* Task goal
Count how many lines below contain the word "agent", then give that number alone.

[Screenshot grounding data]
============================================================
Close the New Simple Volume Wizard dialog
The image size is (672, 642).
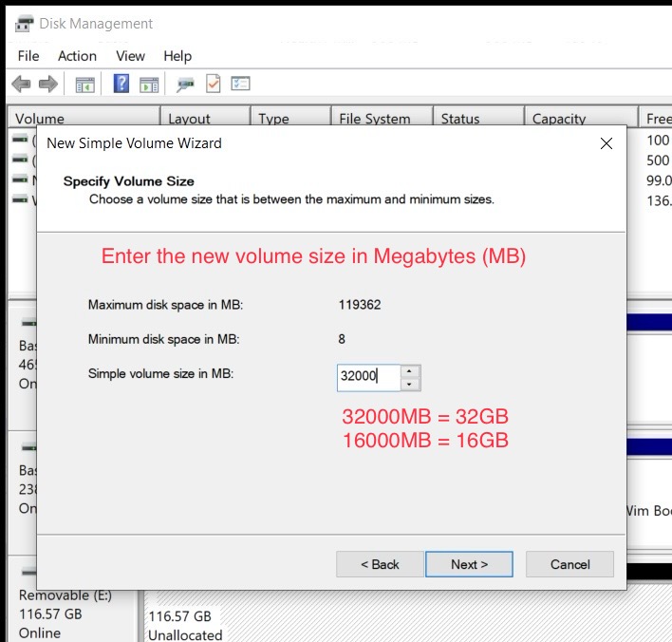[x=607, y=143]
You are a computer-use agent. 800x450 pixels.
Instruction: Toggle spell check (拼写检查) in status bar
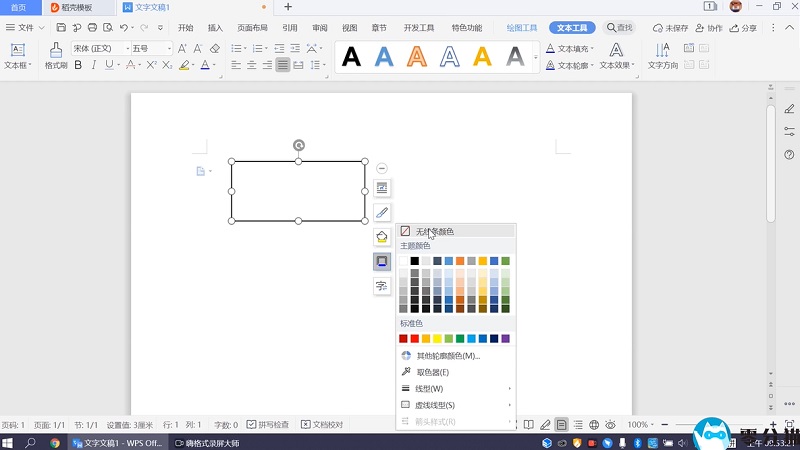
============================================================
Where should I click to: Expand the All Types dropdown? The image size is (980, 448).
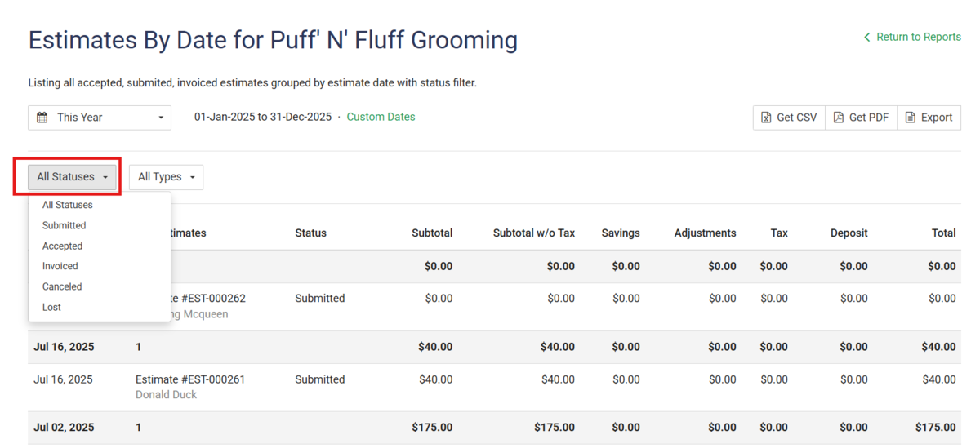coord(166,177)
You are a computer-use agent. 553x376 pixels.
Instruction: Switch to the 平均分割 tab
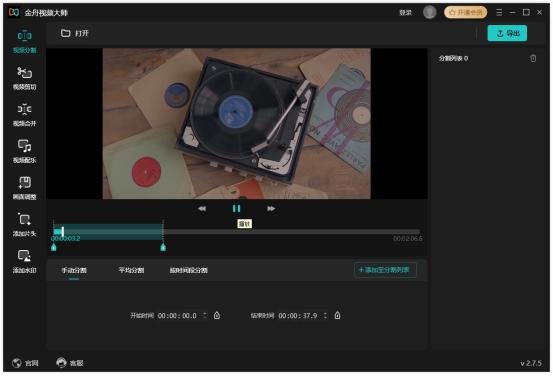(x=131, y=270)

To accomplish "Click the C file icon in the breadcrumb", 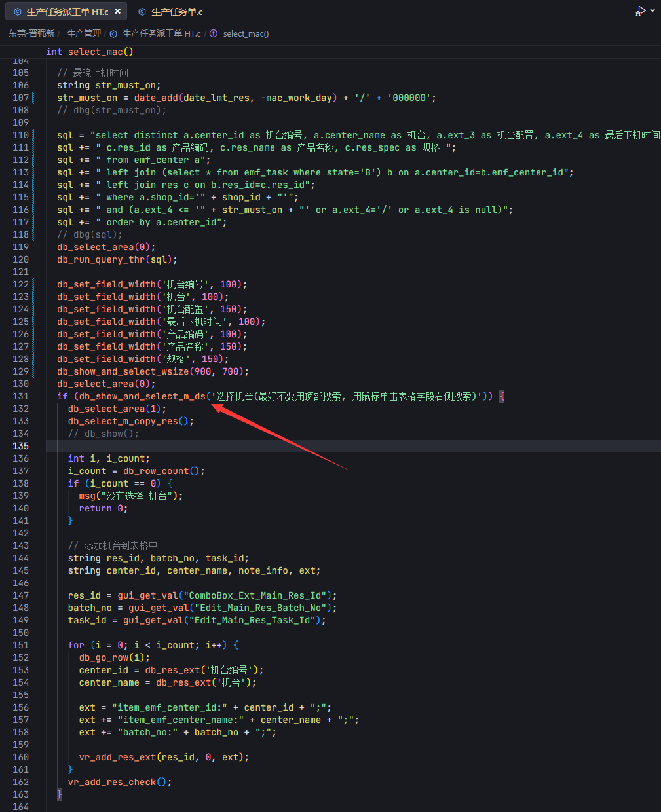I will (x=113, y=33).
============================================================
* Solution for this exercise
2